Tasks –
A: In the article about Montana high school golf, what does the report list as one of the rule's chief motivations?
B: Reproduce the part of the article about Montana high school golf between "According to a" and "their kids compete.", inclusive.

Text –
+ + +
By Grill Room TeamDecember 11, 2017, 9:47 pm

Well, this is a one new one.

According to a report from KTVQ in Montana, this line in the Montana State High School Association rule book all but forbids spectators from observing high school golf in that state:

“No spectators/fans are allowed on the course except for certain locations as designated by the tournament manager and club professional.”

Part of the issue, according to the report, is that most courses don't bother to designate those "certain locations" leaving parents unable to watch their kids compete.

“If you tell a parent that they can’t watch their kid play in the Thanksgiving Day football game, they would riot,” Chris Kelley, a high school golf parent, told KTVQ.

The report lists illegal outside coaching as one of the rule's chief motivations, but Montana State women's golf coach Brittany Basye doesn't quite buy that.
+ + +
Data section –

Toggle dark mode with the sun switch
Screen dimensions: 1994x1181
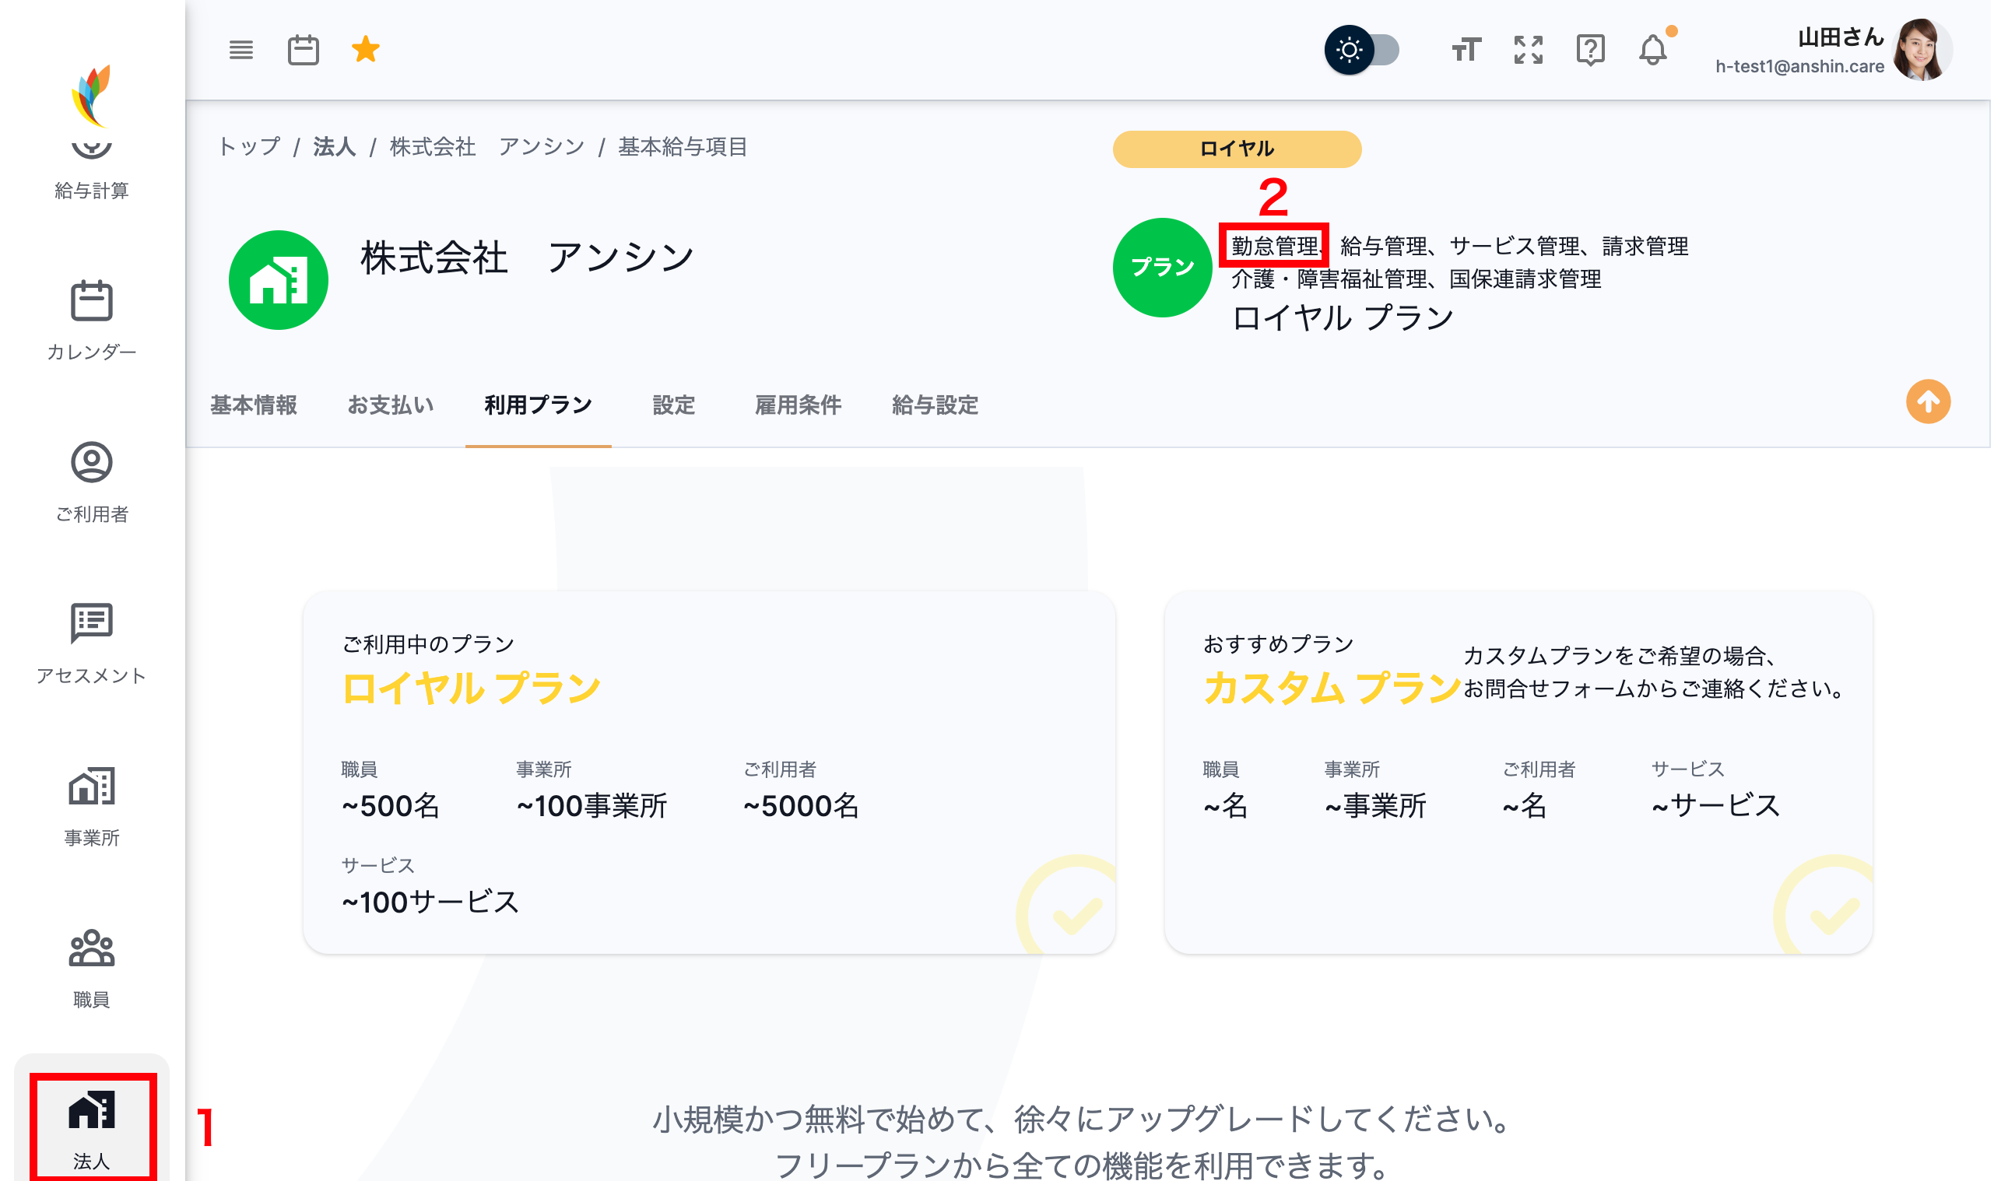click(1363, 49)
+ + +
Answers to each task –
A: Illegal outside coaching.

B:
According to a report from KTVQ in Montana, this line in the Montana State High School Association rule book all but forbids spectators from observing high school golf in that state:

“No spectators/fans are allowed on the course except for certain locations as designated by the tournament manager and club professional.”

Part of the issue, according to the report, is that most courses don't bother to designate those "certain locations" leaving parents unable to watch their kids compete.